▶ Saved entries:
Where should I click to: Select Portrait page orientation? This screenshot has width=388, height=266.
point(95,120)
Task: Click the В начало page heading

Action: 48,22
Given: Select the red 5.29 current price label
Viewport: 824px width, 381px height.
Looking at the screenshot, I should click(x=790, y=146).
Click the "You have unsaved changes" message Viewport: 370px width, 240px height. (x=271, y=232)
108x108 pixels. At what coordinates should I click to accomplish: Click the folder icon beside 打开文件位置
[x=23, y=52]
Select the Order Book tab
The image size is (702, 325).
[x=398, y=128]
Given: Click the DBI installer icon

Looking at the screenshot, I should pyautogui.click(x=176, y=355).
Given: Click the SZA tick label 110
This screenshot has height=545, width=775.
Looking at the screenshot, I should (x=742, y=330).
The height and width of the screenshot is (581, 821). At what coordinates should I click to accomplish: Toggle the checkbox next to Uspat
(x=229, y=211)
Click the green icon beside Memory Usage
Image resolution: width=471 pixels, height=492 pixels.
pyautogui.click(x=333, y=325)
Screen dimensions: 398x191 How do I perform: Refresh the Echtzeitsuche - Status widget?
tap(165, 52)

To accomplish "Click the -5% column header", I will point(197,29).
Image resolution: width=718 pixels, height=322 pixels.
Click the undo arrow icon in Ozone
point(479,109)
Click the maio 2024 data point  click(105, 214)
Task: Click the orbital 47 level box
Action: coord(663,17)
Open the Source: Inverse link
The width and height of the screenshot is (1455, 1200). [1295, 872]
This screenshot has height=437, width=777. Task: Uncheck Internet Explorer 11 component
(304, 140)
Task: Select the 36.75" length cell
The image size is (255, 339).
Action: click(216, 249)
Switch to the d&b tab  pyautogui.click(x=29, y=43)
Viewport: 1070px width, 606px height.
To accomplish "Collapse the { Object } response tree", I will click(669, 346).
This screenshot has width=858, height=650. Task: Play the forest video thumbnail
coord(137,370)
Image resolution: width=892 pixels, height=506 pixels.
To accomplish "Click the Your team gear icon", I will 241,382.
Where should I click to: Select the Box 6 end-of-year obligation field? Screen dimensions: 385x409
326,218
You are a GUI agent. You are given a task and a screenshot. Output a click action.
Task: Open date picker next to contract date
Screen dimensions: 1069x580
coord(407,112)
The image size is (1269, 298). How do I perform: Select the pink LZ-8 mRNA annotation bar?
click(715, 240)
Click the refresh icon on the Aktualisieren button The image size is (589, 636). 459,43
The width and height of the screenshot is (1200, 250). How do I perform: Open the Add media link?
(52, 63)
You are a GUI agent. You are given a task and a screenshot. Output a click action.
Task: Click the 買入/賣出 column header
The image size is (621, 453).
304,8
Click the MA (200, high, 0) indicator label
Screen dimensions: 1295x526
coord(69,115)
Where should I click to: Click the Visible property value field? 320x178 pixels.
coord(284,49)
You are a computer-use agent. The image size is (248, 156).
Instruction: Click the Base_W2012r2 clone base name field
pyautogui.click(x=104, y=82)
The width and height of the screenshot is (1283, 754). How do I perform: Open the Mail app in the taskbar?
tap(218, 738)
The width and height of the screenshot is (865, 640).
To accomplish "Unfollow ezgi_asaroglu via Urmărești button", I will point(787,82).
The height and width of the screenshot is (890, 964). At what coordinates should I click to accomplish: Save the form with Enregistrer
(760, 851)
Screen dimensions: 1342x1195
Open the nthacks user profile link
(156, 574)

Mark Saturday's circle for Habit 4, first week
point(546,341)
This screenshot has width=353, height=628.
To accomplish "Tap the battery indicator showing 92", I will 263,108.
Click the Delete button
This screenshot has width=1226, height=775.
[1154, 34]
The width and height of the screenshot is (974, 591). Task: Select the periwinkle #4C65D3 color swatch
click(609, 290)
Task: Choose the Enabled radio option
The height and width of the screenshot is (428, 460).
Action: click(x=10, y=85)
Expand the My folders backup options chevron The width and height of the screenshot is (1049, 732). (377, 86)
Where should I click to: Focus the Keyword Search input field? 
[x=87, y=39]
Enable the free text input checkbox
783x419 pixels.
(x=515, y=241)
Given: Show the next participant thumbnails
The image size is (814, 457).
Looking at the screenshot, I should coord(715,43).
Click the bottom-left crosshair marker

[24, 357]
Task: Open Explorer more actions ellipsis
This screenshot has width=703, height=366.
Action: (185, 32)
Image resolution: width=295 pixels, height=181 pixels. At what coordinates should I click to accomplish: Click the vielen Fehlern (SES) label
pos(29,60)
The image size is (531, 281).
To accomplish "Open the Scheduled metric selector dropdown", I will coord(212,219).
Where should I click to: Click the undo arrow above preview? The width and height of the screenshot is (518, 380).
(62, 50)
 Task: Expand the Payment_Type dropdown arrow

▶ INSTRUCTIONS FOR THE TASK: Show every line of the data in which the word "header" appears.

▶ EXERCISE RESPONSE:
To accomplish "Click the -5% column header", I will point(197,29).
Task: Click the 買入/賣出 column header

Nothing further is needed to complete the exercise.